A Watered Down Netflix Three Body Problem Is Still OK
I just finished watching Netflix's rendition of the first novel of the great trilogy of novels by Chinese author Liu Cinxin. As always, the novels eclipse any possible film treatment. Last summer, I read through all three: The Three Body Problem, The Dark Forest and Death's End. The final two are much better than the first, so there is much to look forward to in future adaptations. The Netflix series is entertaining, but lacks the powerful environmental and global cooperative messages of the novels and the 30 episode Chinese dramatization of the first novel which was excellent.
The series is faithful to the novel and while it was the most popular show in China, American attention spans might find the faithful transfer of the novel to video slow since most of the action is intellectual and psychological. Still, I enjoyed the books so much it was a joy to see them put on screen.

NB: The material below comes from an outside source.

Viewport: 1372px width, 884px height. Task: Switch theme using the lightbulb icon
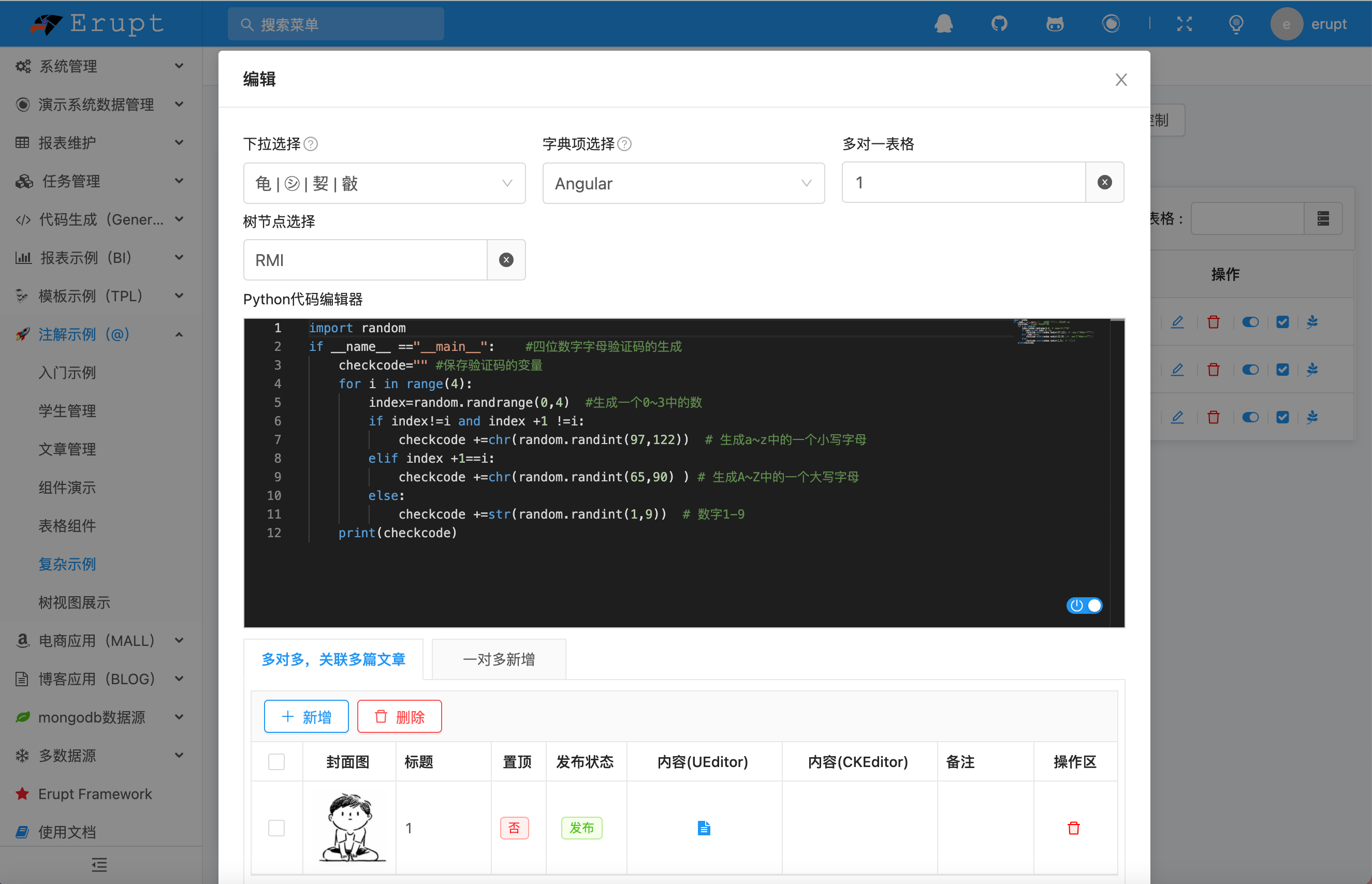click(1236, 23)
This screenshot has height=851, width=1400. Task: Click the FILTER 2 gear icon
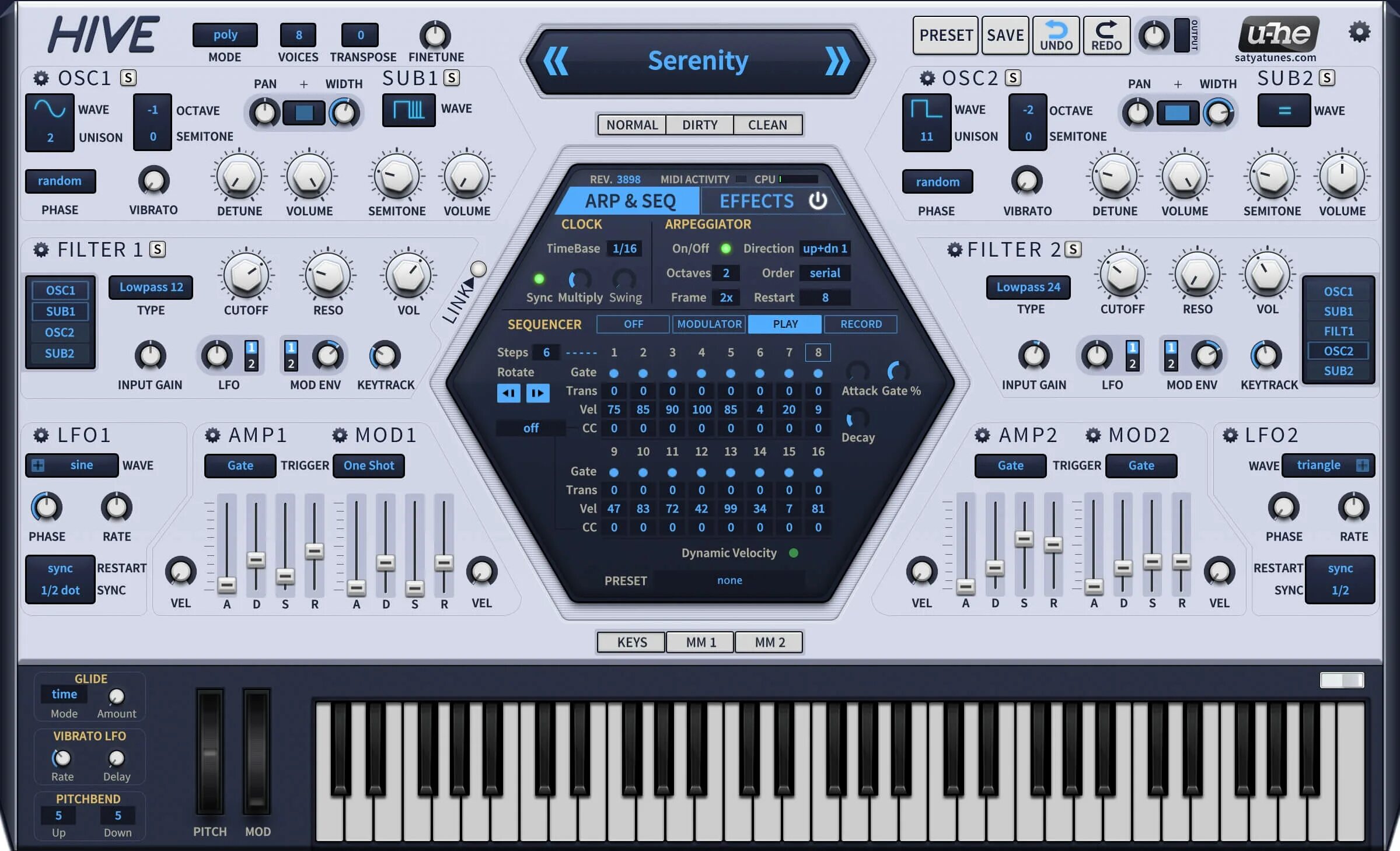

I was skeptical about what Netflix might do, but was pleasantly surprised in some areas. While the Chinese version is superior, Netflix did a better job explaining things like the scientific "three body" idea, probably because many more people already had the books as background in China. The interjection of characters from the last two books into this first part of the story was also good since the books overlap on a timeline. For example, starting the character of Jin Cheng, who is a stand-in for Chung Xin in the last novel, Death's End, is great since her timeline reaches back into the period of the first. I hope that Netflix will get another season to take the story to the next level. I will undoubtedly be watching the Chinese adaptation of The Dark Forest when it is available with subtitles.
The Netflix series seems to water down the strong environmental message of the books. While the first book has a powerful ecological theme and the second a very allegoric one in humanity joining together to face an existential threat, Netflix waters it down to "the bad guys are coming, and we are bugs," taking away much of its power. While the reading of Carson's Silent Spring and Mike Evans's planting of trees are part of that environmental message that Netflix does include, unlike in the novels where they are potent symbols tied to Ye Wenjie and Mike Evans's decision to welcome the aliens because humans are destroying their world, you don't get that from the Netflix story. In fact, unlike in the novels where they anchor their character's motivations to work with the aliens to save the world from humans, they are empty of meaning. At a time when we can use allegories for global cooperation in face of an existential environmental threat, it seems like a glaring omission and lost opportunity.